Wednesday, October 30, 2013

I did the unthinkable....

WOW - I still cannot believe what I just did.

After reading Roni's post about losing her scale, I did some deep thinking about my own scale. Mainly if its hurting or helping, what kind of relationship we have and is it necessary to weigh yourself to lose weight.

My relationship with my scale currently: daily if not 5 times daily weigh ins, every time I see the damn thing I have to step on it. If I want a snack before I step on it I tell myself "its ok to have a cookie if the number says x, y, z". If the number is not in my favor then that very easily turns into a "fuck it" mentality for the rest of the day because "I will start over tomorrow". It lives in my bathroom. I go to the bathroom a lot.  I tell myself not to weigh myself that often but I do anyways. I tell myself not to let a number depict my mood for the day but it does.
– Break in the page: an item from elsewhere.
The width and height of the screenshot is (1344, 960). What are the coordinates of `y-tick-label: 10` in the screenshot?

So is it hurting or helping? Easy answer right??? Obviously it is not in the helping category. I do NOT have a healthy relationship with my scale.
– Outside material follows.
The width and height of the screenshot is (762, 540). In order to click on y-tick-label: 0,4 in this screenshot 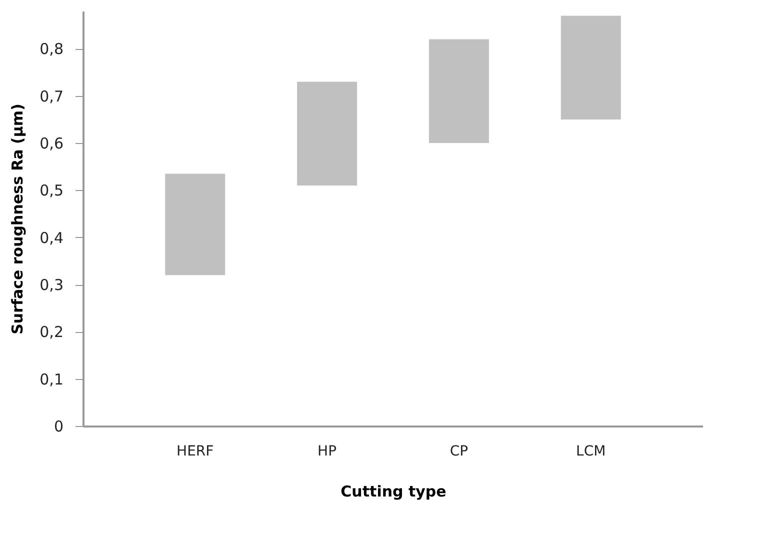, I will do `click(52, 238)`.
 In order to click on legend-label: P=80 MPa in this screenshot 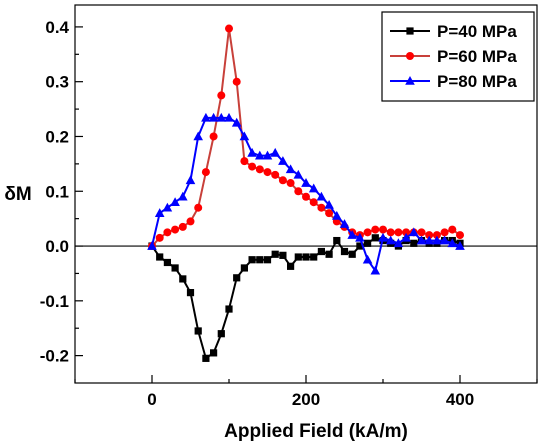, I will do `click(477, 82)`.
Is it necessary to weigh yourself regularly to lose weight? I do not see why it has to be.

The whole point of this new blog is to work on living a healthier, happier, more well rounded life. Whats wrong with focusing on eating better options, moving more, getting outside more, laughing more, acting silly more with the kids? Whats wrong with using my clothes and my feeling of who I am be the way that I "weigh" myself? And if I need to weigh myself periodically to see how things are going - ummm its not like I own the only scale in the world. There is a scale at the gym, at work, at a friends house. Its not like I will never ever see a scale again.

So yes - I took the plunge and I threw the damn thing away! Right in the trash!!! If I would have hid it I would have found it - it was the only option.

Time to focus on what matters and see if by changing my focus if my health and body come along for the ride!